Activity » Below are some records; find each line that carries the word "agent" and copy it.
____
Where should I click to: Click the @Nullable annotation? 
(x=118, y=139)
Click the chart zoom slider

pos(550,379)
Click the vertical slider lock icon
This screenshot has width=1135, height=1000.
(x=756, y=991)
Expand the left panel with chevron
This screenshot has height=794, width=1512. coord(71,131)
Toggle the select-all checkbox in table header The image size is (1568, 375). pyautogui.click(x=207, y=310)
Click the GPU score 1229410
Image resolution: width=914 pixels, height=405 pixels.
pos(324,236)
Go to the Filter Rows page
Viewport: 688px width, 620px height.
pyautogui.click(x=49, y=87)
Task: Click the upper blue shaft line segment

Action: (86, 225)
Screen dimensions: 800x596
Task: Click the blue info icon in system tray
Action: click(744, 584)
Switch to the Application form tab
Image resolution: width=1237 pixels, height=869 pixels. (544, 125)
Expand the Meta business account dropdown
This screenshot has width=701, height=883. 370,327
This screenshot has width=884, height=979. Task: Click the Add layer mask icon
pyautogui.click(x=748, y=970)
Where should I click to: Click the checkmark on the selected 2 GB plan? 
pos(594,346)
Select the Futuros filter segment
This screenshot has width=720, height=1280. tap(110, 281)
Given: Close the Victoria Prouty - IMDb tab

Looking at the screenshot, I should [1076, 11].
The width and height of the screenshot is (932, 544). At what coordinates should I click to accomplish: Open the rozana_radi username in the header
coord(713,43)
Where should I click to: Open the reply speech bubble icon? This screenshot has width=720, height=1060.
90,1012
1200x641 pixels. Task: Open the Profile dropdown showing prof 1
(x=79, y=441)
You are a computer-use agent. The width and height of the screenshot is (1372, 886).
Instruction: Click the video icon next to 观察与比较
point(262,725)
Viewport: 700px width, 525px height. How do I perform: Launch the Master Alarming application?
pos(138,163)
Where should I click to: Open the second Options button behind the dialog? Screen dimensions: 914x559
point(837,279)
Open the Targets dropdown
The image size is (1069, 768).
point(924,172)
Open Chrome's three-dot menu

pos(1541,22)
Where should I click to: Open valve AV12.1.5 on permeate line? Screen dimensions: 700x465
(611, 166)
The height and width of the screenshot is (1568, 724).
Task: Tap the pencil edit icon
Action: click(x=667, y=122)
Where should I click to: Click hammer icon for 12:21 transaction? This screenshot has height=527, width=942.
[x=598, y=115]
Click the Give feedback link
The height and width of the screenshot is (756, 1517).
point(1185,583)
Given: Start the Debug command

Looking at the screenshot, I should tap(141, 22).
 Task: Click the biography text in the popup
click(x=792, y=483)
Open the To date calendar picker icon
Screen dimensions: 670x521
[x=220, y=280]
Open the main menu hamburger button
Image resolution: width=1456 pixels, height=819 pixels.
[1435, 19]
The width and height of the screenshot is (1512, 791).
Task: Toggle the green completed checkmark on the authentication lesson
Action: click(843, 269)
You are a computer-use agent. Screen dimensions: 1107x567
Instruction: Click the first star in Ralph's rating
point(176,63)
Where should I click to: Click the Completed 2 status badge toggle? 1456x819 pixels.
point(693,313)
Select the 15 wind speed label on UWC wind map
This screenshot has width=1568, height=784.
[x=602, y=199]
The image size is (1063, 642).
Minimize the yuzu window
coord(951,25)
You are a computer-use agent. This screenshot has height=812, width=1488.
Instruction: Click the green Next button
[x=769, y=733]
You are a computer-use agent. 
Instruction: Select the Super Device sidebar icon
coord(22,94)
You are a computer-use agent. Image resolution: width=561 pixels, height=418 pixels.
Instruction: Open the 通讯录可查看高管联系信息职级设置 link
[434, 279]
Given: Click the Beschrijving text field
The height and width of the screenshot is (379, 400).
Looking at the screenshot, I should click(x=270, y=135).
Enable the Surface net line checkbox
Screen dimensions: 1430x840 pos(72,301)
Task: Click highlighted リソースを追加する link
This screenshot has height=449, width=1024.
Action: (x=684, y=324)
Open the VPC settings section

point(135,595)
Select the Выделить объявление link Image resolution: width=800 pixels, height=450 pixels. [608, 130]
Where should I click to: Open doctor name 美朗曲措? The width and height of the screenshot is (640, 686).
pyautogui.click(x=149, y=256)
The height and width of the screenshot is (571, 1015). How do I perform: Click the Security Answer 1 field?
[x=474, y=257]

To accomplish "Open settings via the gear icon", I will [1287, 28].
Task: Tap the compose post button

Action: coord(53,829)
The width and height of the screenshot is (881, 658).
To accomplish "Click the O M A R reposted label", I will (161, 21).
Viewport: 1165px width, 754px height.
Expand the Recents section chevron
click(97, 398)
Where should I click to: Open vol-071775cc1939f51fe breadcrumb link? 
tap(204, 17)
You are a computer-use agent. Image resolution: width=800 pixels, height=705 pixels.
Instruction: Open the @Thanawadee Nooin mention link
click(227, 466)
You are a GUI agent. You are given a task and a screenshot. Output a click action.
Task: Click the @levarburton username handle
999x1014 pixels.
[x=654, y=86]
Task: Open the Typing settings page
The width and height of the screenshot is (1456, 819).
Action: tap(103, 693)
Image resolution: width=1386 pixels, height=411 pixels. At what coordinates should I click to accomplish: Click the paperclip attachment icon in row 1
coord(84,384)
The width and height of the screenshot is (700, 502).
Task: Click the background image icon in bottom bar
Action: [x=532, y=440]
____
Written reply »
You are a computer-use agent. The width and height of the screenshot is (1372, 886).
You are a computer-use agent. Screen dimensions: 1107x567
You are a computer-use agent. This screenshot has height=812, width=1488.
You are a computer-use agent. 
You are a computer-use agent. Image resolution: width=561 pixels, height=418 pixels.
You are a computer-use agent. Image resolution: width=800 pixels, height=705 pixels.
You are a GUI agent. You are given a task and a screenshot. Output a click action.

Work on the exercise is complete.